Ci sono storie che meritano di essere raccontate, ci sono delle volte in cui le serie tv svelano vicende che altrimenti molti non avrebbero mai conosciuto. È il caso di “For Life”, due stagioni già andate in onda sulla Abc negli Stati Uniti, la prima di queste è da fine gennaio visibile anche in Italia su Netflix.
La storia, romanzata nella serie, è quella di Aaron Wallace, il gestore di un locale notturno che finisce in prigione accusato di essere a capo di un traffico di droga. Nel chiuso delle mura del carcere dedicherà le sue giornate a cercare di dimostrare la propria innocenza, ma non solo. Diventerà avvocato e difenderà altri detenuti, come lui condannati ingiustamente. Dall’altra parte della ‘barricata’ abbiamo un procuratore non proprio limpido e un sistema che utilizza pesi diversi a seconda del colore della pelle.
Questa serie tv narra anche le dinamiche interne alle carceri, le lotte di potere, la prepotenza, le ‘gerarchie’ fra detenuti. Basterebbe questo a consigliarne la visione, ma c’è di più. Perché Aaron Wallace esiste, anche se in realtà si chiama Isaac Wright Jr. e nel 1991 è stato condannato all’ergastolo per dieci capi di imputazione legati al traffico di cocaina. Reati, quelli legati alla droga, nei confronti dei quali l’ordinamento americano prevede pene particolarmente severe. Proprio come Wallace nella serie, dietro le sbarre Wright Jr. studia per diventare avvocato e ribalta venti sentenze di condanna di altri detenuti. Nel 1997 viene annullata anche la sua e il procuratore che aveva portato avanti l’accusa è condannato per corruzione.
Una storia terribile e bellissima, in cui troviamo tutti gli ingredienti propri di un legal drama ma anche la questione sempre delicata legata ai pregiudizi razziali, duri a morire nonostante i tempi attuali non siano decisamente più quelli delle condanne arbitrarie sulla base del colore della pelle. Probabilmente nessun italiano avrebbe conosciuto questa storia se non fosse stato per la messa in onda di “For Life”.

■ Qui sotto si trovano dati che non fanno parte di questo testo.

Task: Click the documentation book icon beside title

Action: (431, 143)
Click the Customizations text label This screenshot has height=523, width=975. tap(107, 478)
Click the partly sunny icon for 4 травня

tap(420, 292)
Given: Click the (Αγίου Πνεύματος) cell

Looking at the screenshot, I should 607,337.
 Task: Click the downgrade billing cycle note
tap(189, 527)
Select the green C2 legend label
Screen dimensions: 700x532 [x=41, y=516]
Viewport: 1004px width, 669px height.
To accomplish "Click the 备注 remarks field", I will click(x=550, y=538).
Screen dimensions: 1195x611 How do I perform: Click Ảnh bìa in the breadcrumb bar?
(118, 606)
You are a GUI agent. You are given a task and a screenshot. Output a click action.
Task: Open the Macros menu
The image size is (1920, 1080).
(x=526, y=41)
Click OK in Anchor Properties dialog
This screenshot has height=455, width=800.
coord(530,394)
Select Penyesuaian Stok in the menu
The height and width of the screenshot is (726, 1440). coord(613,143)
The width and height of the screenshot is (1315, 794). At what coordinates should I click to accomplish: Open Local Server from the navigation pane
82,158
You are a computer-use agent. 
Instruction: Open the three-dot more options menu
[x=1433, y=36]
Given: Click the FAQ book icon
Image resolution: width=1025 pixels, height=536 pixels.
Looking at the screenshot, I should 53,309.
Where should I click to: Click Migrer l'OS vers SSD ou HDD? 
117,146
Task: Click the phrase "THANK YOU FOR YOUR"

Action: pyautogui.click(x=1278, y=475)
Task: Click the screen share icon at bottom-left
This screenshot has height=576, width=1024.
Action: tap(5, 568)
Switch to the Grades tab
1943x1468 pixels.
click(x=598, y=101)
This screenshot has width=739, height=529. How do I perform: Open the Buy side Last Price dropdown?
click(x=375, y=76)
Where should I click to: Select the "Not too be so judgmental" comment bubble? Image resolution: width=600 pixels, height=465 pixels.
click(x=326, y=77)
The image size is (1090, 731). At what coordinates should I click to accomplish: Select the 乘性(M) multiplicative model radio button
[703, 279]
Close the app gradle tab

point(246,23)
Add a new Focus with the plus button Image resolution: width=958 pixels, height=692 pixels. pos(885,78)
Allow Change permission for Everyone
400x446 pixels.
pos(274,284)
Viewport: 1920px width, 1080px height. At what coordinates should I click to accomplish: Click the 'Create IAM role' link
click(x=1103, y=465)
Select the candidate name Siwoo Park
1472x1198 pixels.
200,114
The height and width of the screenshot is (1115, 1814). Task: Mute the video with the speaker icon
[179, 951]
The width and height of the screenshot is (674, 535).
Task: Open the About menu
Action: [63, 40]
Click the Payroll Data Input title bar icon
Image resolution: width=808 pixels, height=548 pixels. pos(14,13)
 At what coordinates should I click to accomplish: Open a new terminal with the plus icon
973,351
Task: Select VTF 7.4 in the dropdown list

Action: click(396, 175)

La serie tv ovviamente sottolinea in modo particolare gli aspetti che più possono colpire lo spettatore ed estremizza i protagonisti della vicenda. D’altronde non si tratta di un documentario. Forse proprio questo ha decretato il suo successo anche fra chi non è particolarmente appassionato di vicende giudiziarie. Raccontare Aaron Wallace – o meglio Isaac Wright Jr. – utilizzando la formula della serie si è rivelata una scelta perfetta. Inutile negarlo, è questa oggi la modalità per arrivare rapidamente e in modo più efficace a una larga fetta di pubblico.
Molto più che con un film. Senza volerne fare necessariamente un elogio, perché ciascuno potrà trovarvi anche dettagli che stonano, personaggi tratteggiati magari in modo volutamente estremo nonché eccessi. È però già un successo che storie come queste vengano raccontate.